Its homeschooling over here because all of the schools are closed now. Sadie's back home for good for her semester and in five days it is like she never left. She is like an extension of us, a part of the machine that doesn't necessarily make the thing work but when it is in place that machine is so so much better. Nora has so much school work to do and she has turned in to such a good student, a good person. Standing in line at Richardson's two days ago she's worrying that a brownie sundae is seven dollars. She is her grandmother, frugal and worried.

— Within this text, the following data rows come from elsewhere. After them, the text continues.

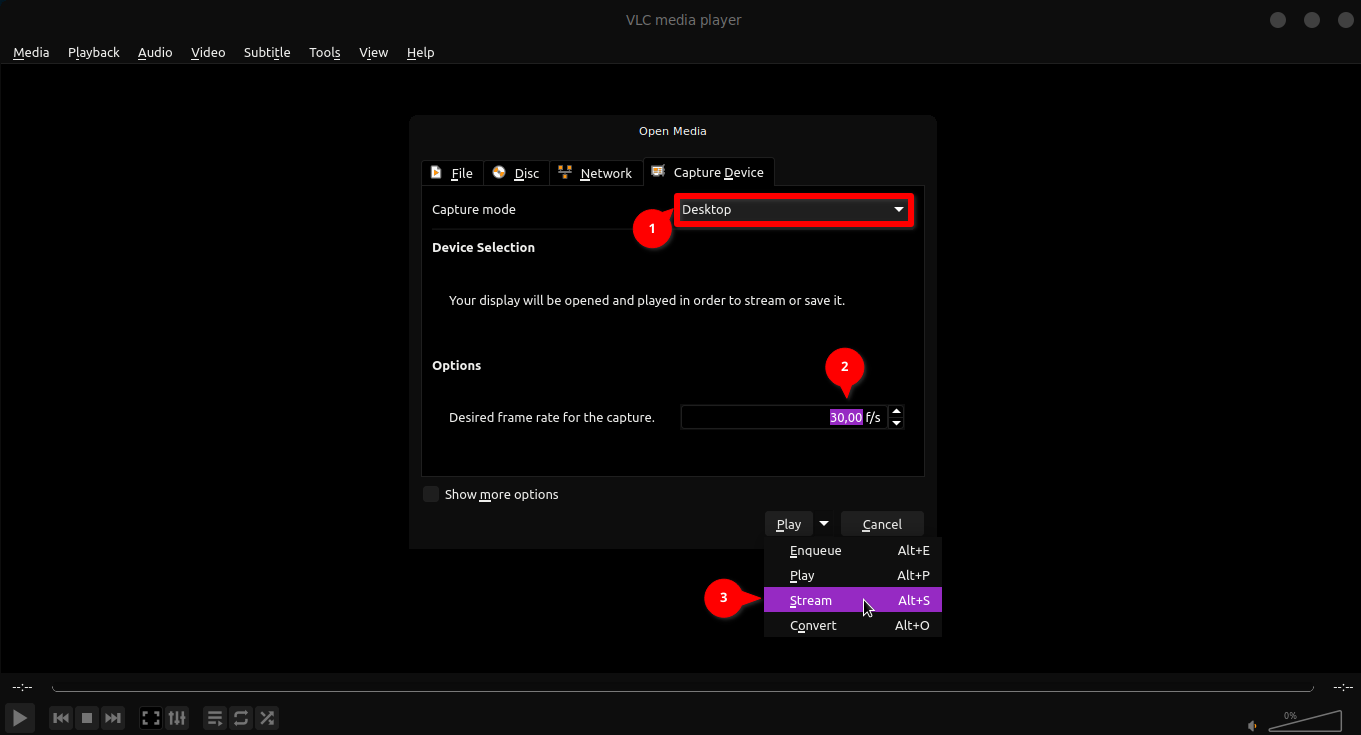
Task: Click the Play button in playback controls
Action: (x=19, y=717)
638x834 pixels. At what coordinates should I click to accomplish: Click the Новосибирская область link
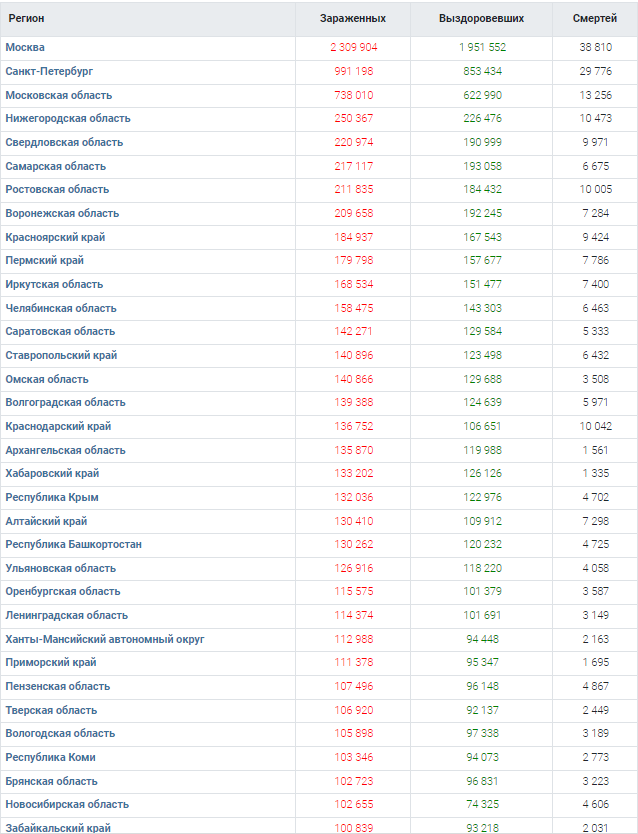tap(67, 804)
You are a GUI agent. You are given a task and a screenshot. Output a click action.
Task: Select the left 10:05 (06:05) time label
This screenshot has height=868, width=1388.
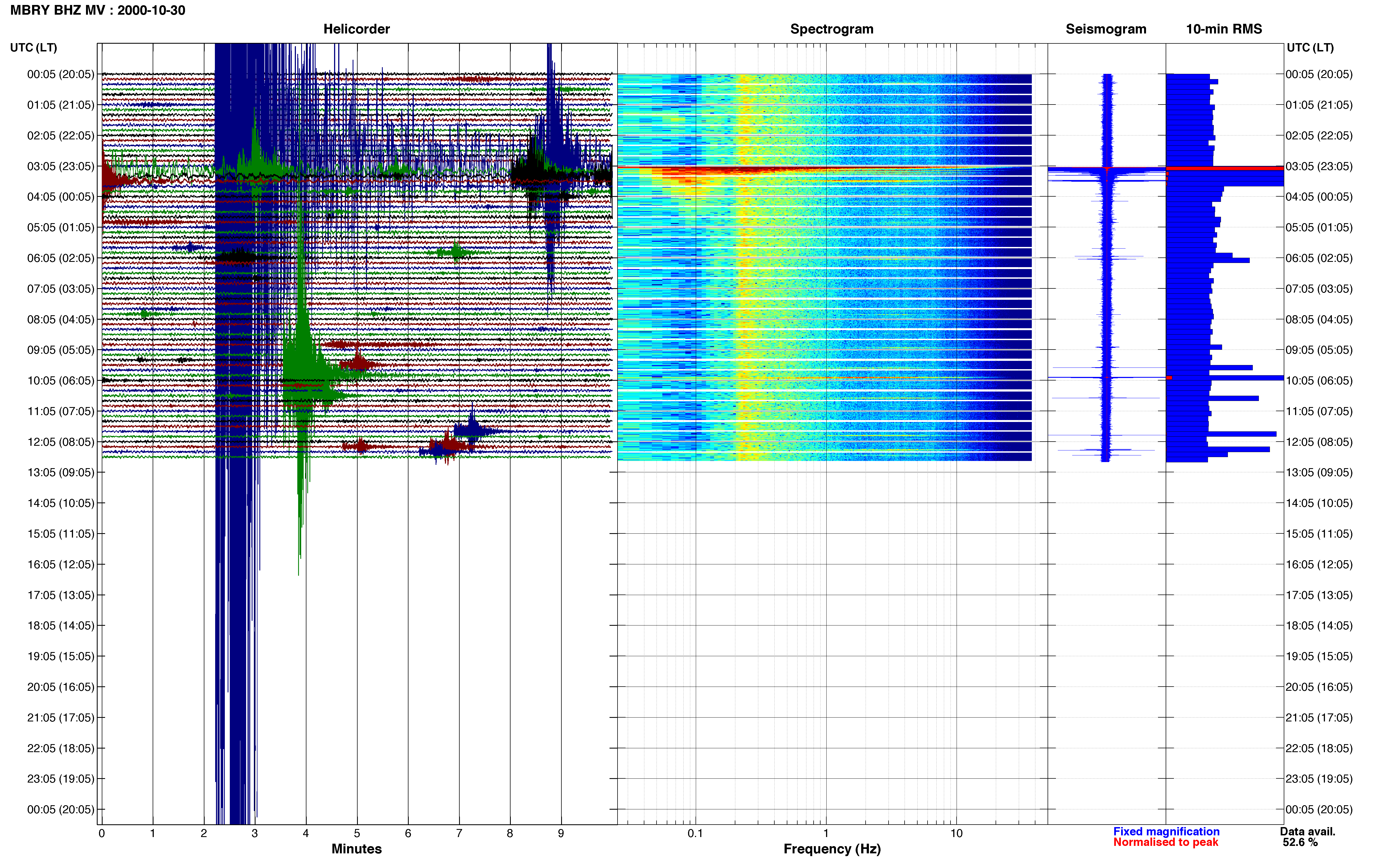click(x=60, y=380)
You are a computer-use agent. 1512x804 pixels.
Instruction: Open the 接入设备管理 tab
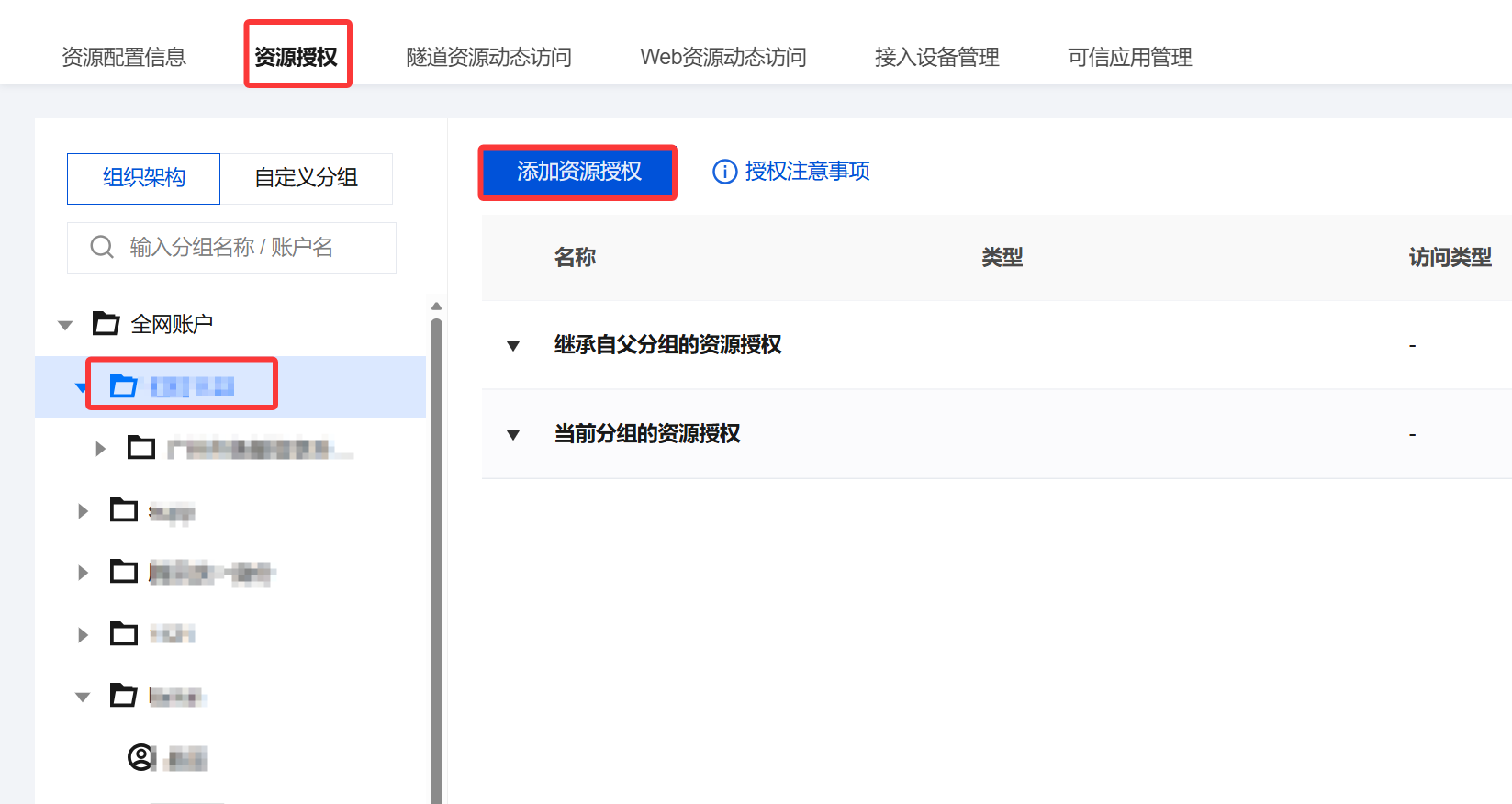[936, 57]
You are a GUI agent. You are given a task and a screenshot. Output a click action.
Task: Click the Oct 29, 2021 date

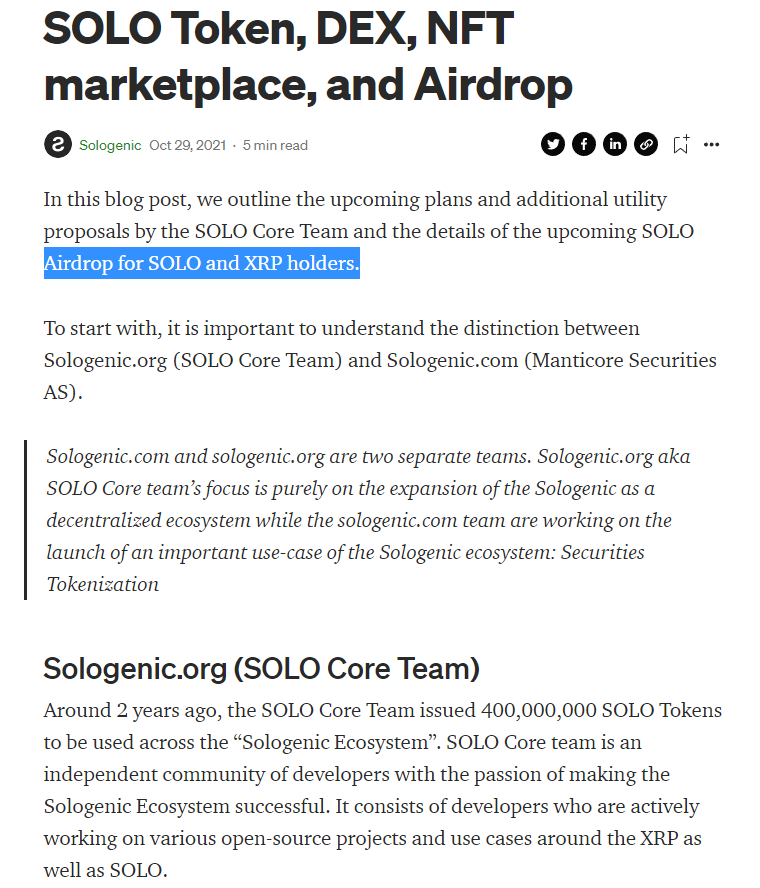[x=187, y=146]
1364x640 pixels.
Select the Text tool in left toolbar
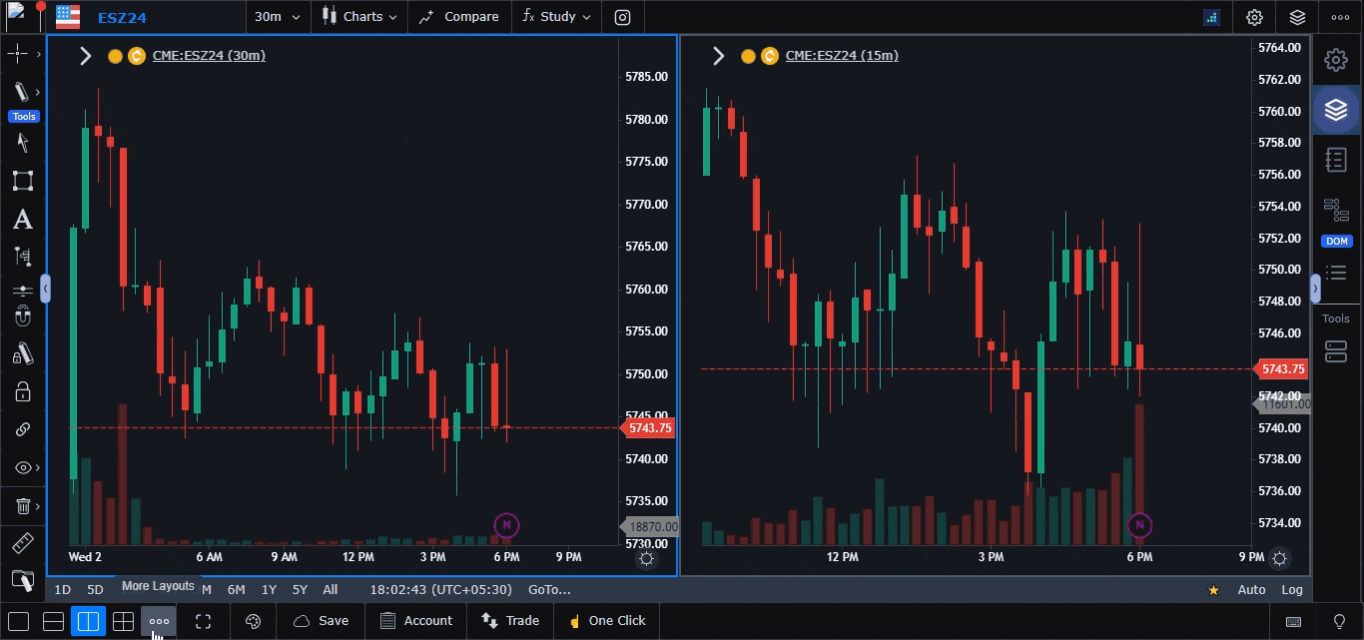pyautogui.click(x=23, y=219)
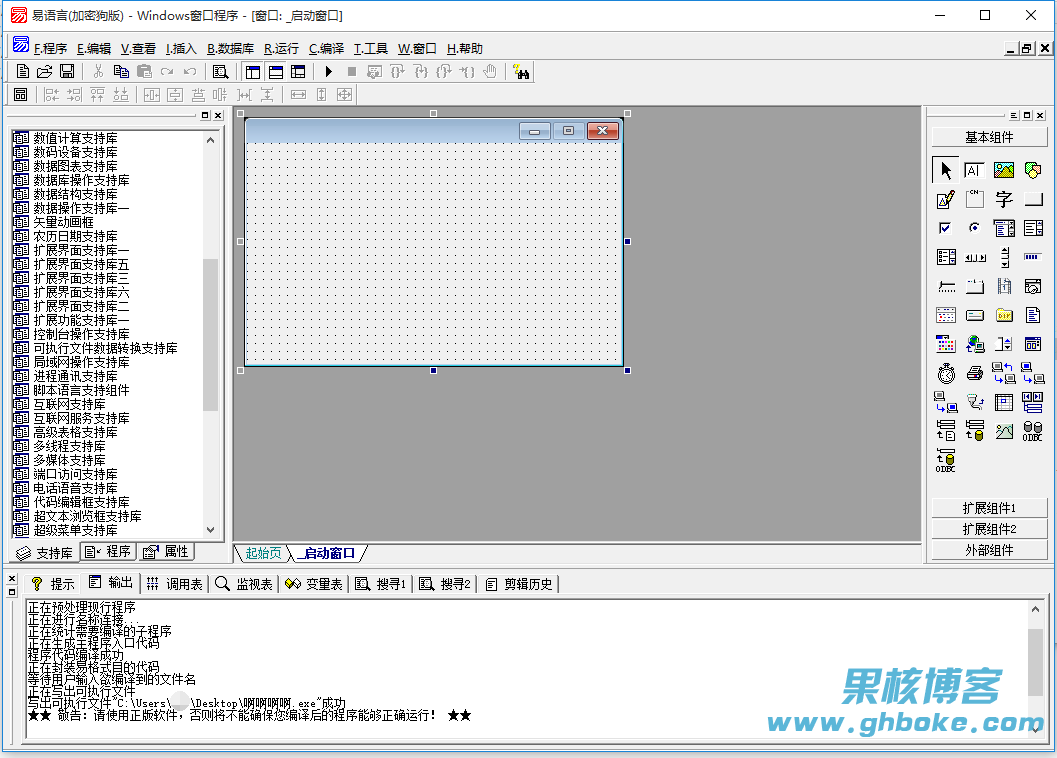
Task: Click the Run (play) toolbar button
Action: (x=328, y=72)

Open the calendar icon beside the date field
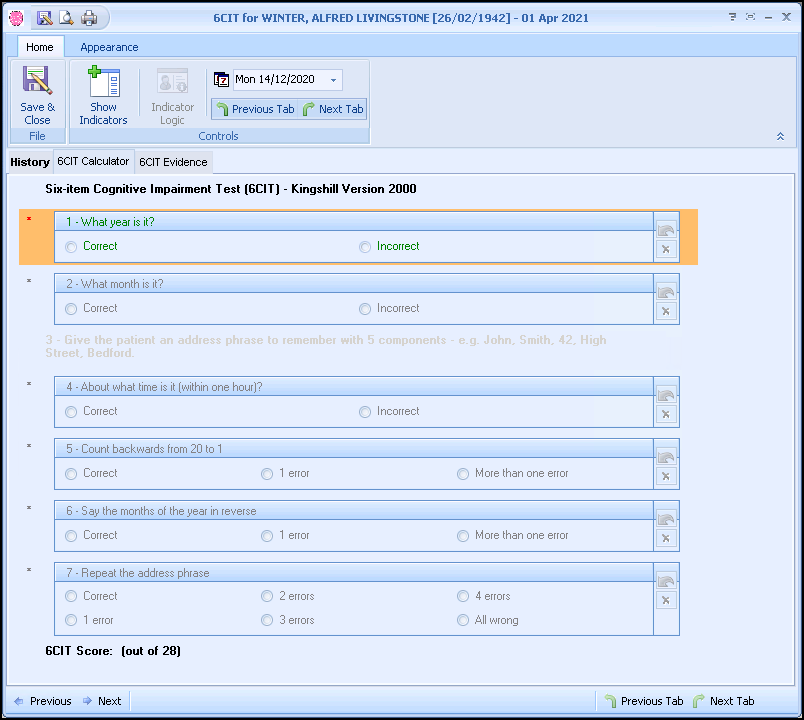tap(222, 78)
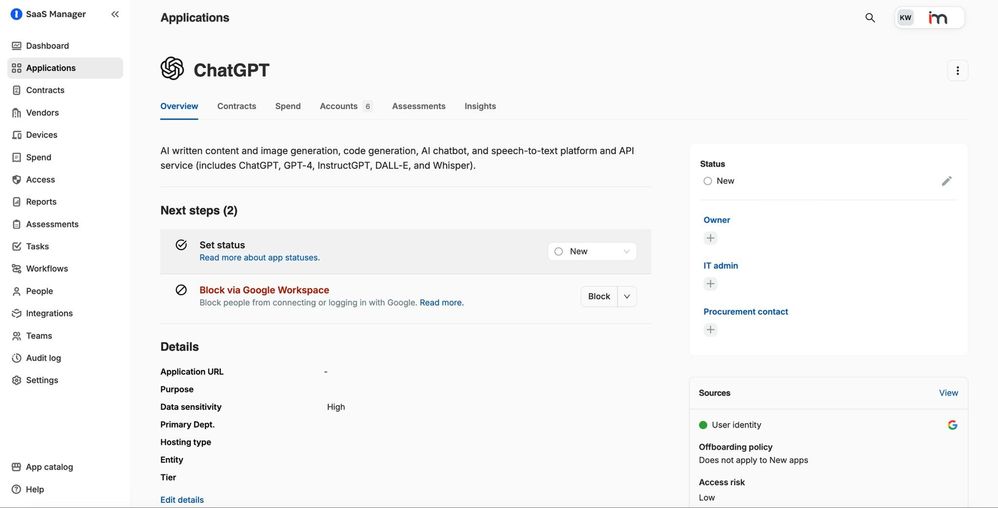Click the pencil icon to edit status

click(946, 181)
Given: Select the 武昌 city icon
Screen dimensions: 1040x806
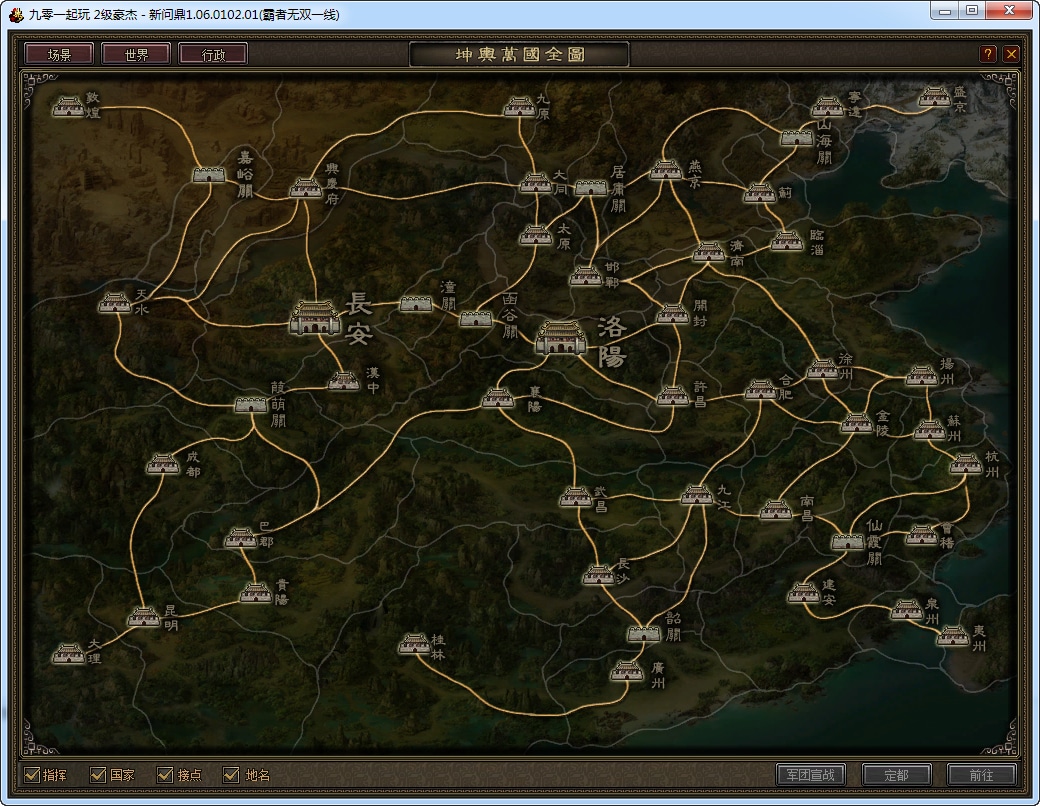Looking at the screenshot, I should coord(576,496).
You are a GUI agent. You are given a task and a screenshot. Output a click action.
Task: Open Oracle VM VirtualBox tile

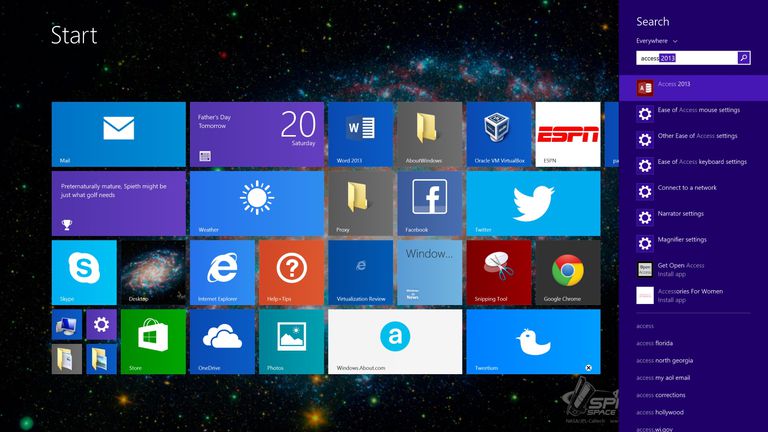[x=499, y=134]
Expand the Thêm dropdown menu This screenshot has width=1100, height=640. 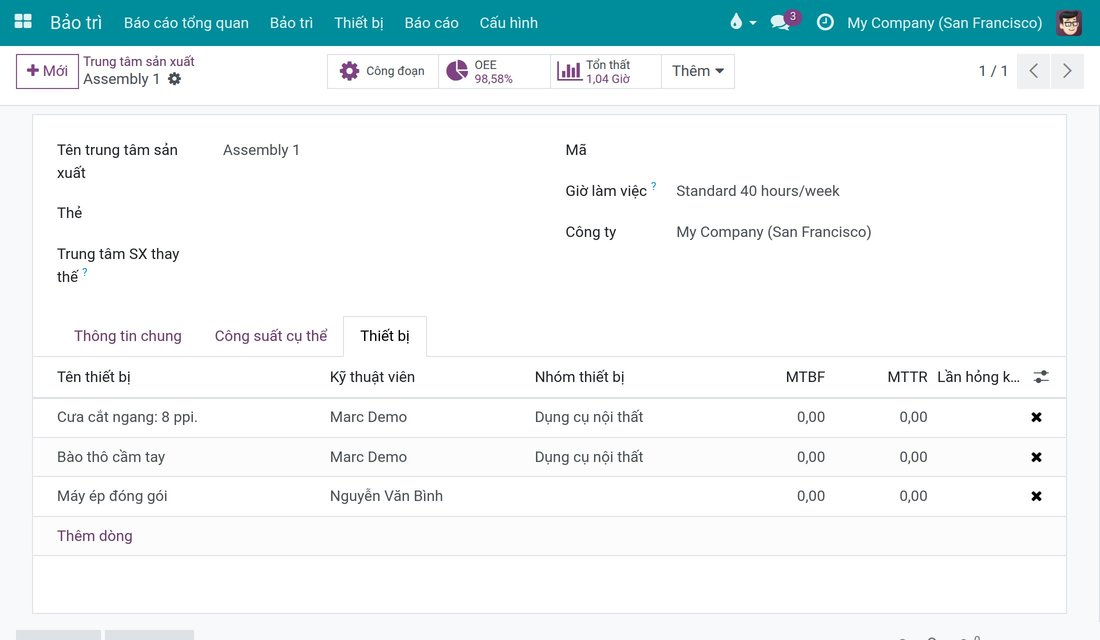[697, 71]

And I have decided to teach Jonah how to cook but in reality what I am actually trying to do is keep him off his phone for at least an hour a day.
I felt instantly back in my element. I revisited days gone by so quickly. These weren't little children anymore but they had all the flavor of their little children selves.
The real truth is I was my best when my children were young. The little person in me that was such a lonely little thing for so many years, she got to come out and play. She helped me be the mother that climbed up the slide at the park and made sand castles at the beach. She went in to the water to swim and was just as excited to see Finding Nemo and countless other movies when they came out in the theater. She enjoyed all the Harry Potter books and playing cards and drew pictures.
Yesterday we went for a hike with my friend and the three teenagers were way behind us. We were chatting away and I kept looking back to see these three laughing or chatting in rhythm with each other. A large group of teenagers approached and walked past us. I watched as my teenagers kept with each other, protected in the umbrella of a family. I used to envy them this, I was such a lonely teenager, didn't they know how lucky they were? But now I know, they know, even if they don't admit it. They know.
Today I am alone, 4am, coffee in hand next to the laziest dog on the planet. It's so quiet in this house and I have very little to do today.
All of the movies that we watched growing up didn't prepare me for this kind of quiet. It's a wondering quiet. The dog isn't phased by the silence at all.